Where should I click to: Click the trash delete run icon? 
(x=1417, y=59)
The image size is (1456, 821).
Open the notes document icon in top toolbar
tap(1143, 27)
--*--
_REQUIREMENT_
Word for word, write out every record.

_OUTPUT OF THE EXERCISE_
Where should I click to: Click the trash delete run icon? 
(x=1417, y=59)
The image size is (1456, 821).
Open the notes document icon in top toolbar
tap(1143, 27)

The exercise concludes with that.